ECE2021 Audio Eposter Presentations Pituitary and Neuroendocrinology (113 abstracts)
1University Childrens Hospital, Car von Ossietzky University Oldenburg, Department of Pediatrics and Pediatric Hematology/Oncology, Klinikum Oldenburg AöR, Oldenburg, Germany; 2Augsburg Hospital, Department of Neuroradiology, Augsburg, Germany; 3University Hospital Würzburg, Department of Neuroradiology, Würzburg, Germany; 4University Münster, Institute of Biostatistics and Clinical Research, Münster, Germany; 5University Hospital UKE Hamburg-Eppendorf, Department of Neurosurgery, Hamburg, Germany
Background
Cerebral infarction (CI) is a known vascular complication following treatment of suprasellar tumors.
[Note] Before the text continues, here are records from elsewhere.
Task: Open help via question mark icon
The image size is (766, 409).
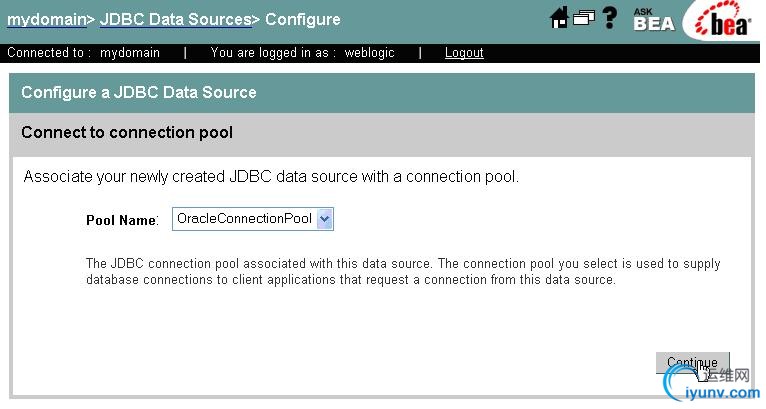Action: [x=609, y=18]
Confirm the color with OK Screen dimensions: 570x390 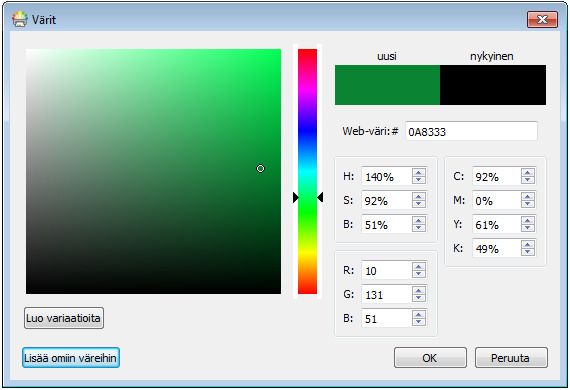point(430,358)
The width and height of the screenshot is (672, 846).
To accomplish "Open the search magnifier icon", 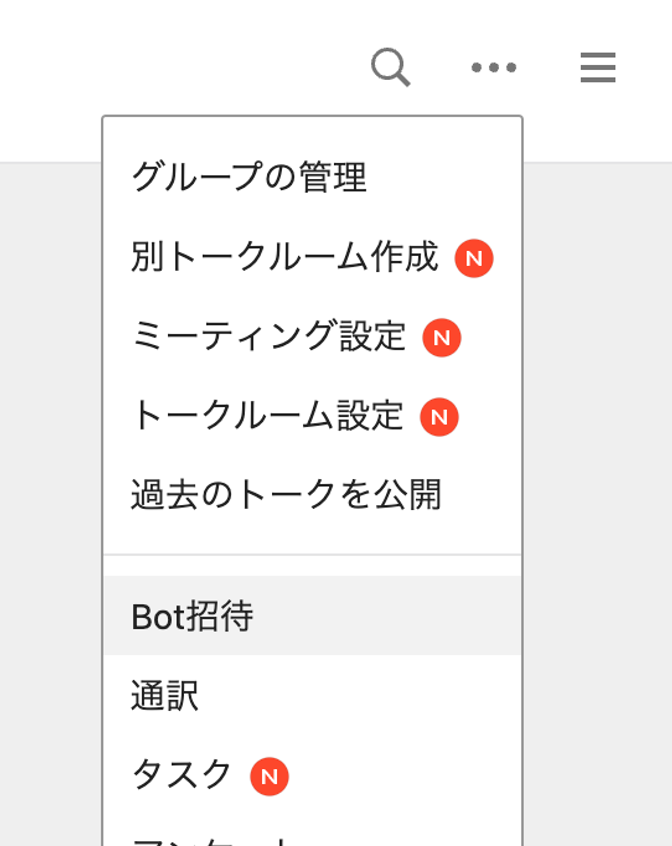I will pyautogui.click(x=391, y=67).
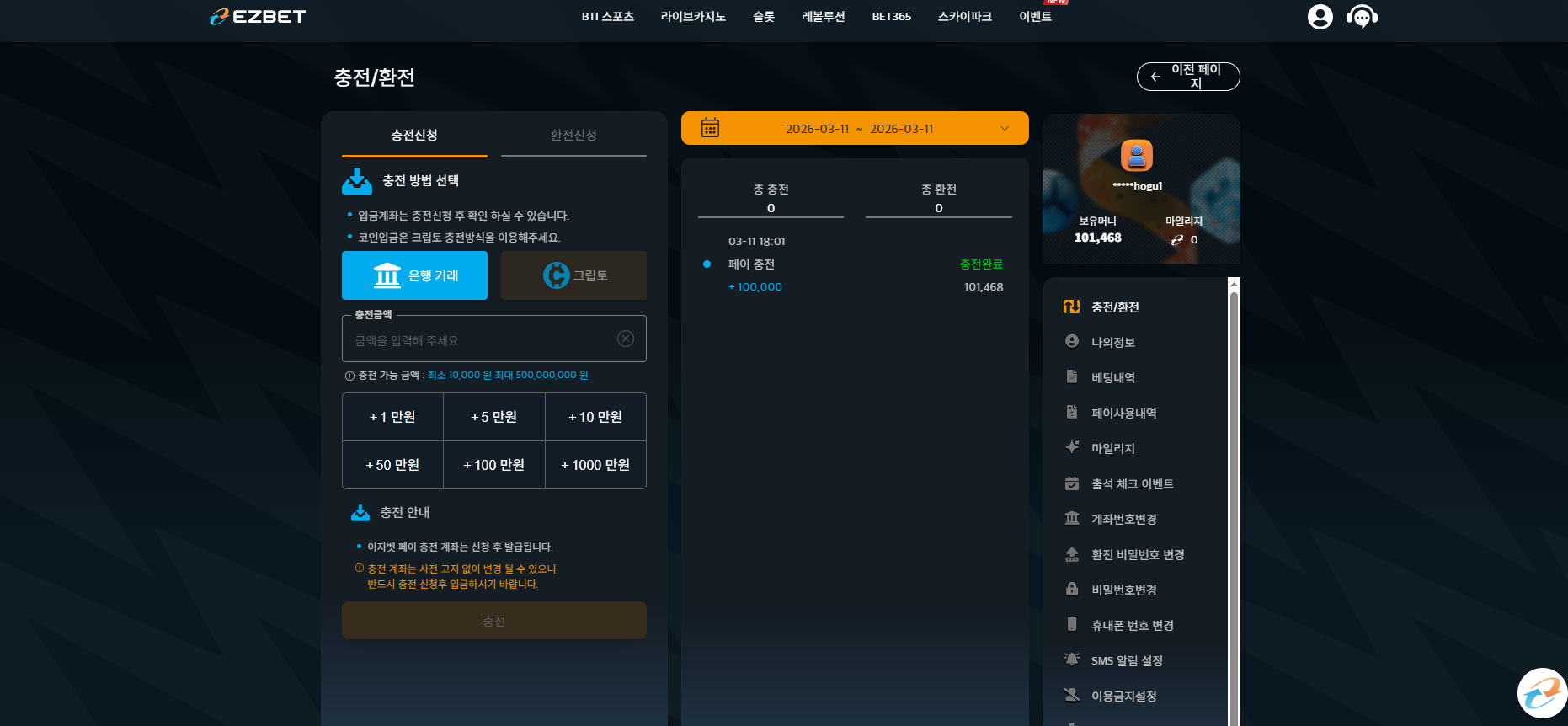
Task: Clear the amount field with X icon
Action: (x=626, y=339)
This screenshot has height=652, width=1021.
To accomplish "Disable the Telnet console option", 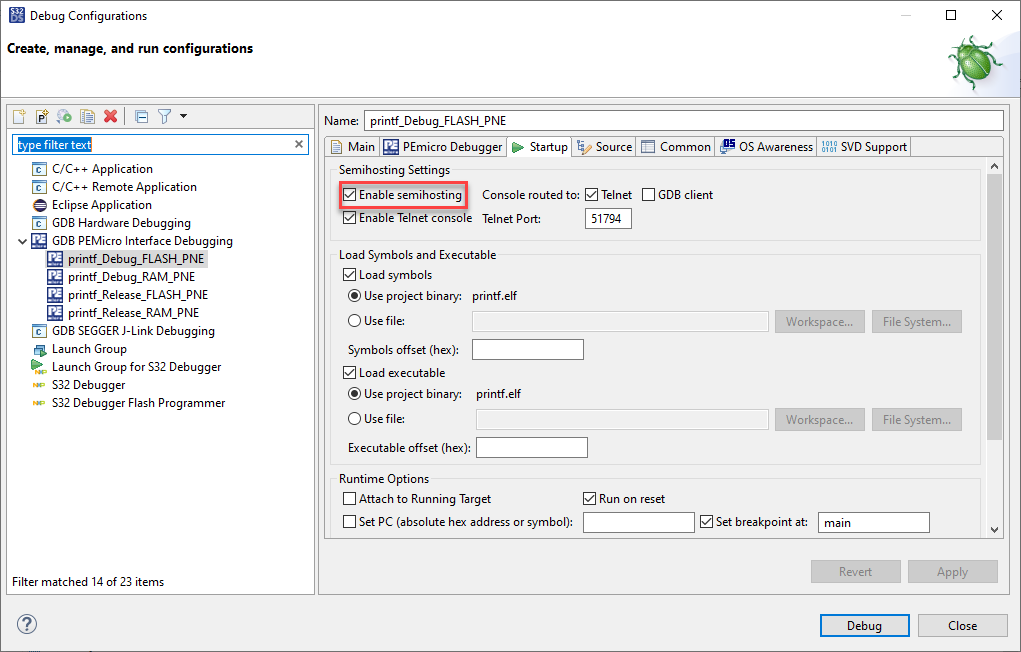I will pos(347,217).
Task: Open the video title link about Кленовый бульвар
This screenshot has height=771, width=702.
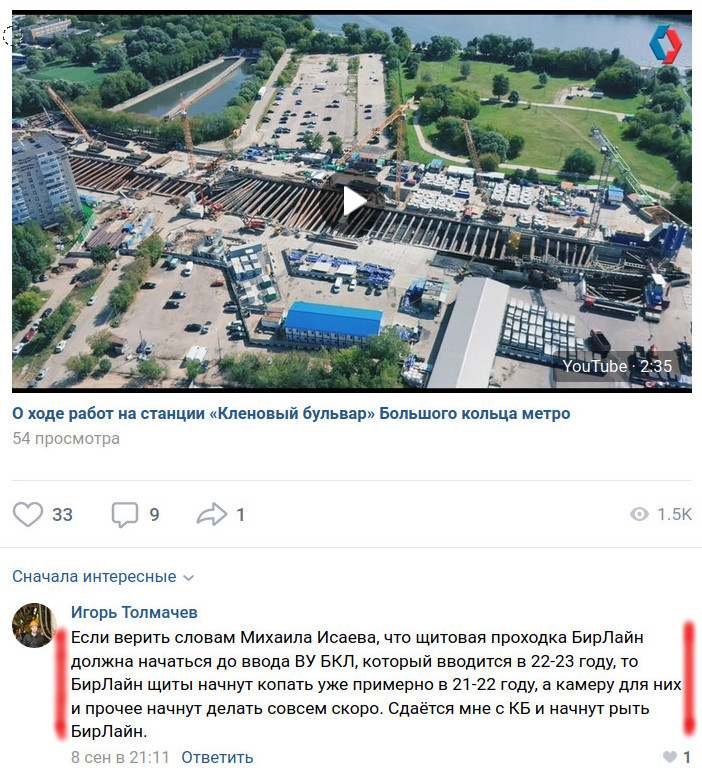Action: [291, 414]
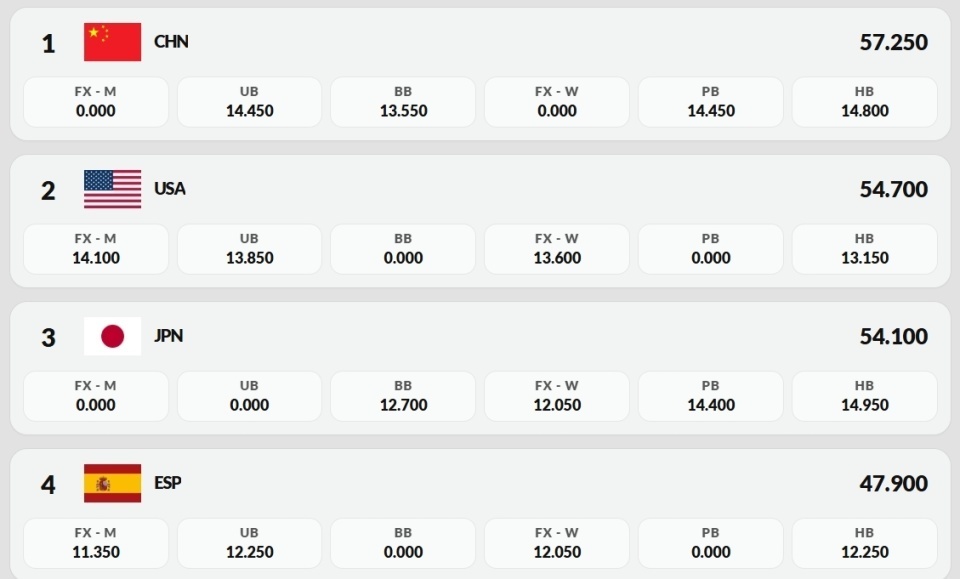Viewport: 960px width, 579px height.
Task: Click China's total score 57.250
Action: [x=893, y=43]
Risk factors for CI, incidence rate, and long-term prognosis are unknown for patients with childhood-onset craniopharyngioma (CP).
Methods
MRI of 244 CP patients, recruited between 2007 and 2019 in KRANIOPHARYNGEOM 2007, were reviewed for CI. Risk factors for CI and outcome after CI were analyzed.
Results
Twenty-eight of 244 patients (11%) presented with CI based on reference assessment of MRI. One CI occurred before initial surgery and one case of CI after release of intracystic pressure by a cyst catheter. 26 of 28 CI were detected after surgical tumor resection at a median postoperative interval of one day (range: 0.553 days). Vascular lesions during surgical procedures were documented in 7 cases with CI. There was a trend (P = 0.094) towards higher initial presurgical tumor volume in CI patients compared with non-CI patients. No relevant differences with regard to surgical approaches were found. In all 12 irradiated patients, CI occurred before irradiation. Multivariable analyses showed that hydrocephalus and gross-total resection at the time of primary diagnosis/surgery both were risk factors for CI. PFS was lower after CI (median survival=1.16 years) when compared with the subgroup of patients without CI (median survival > 5.62 years). After CI, quality of life (PEDQOL) and functional capacity (FMH) were impaired.
Conclusions
CI occurs in 11% of CP cases. Tumor size, degree of resection and increased intracranial pressure are risk factors, which should be considered in the planning of surgical procedures for prevention of CI.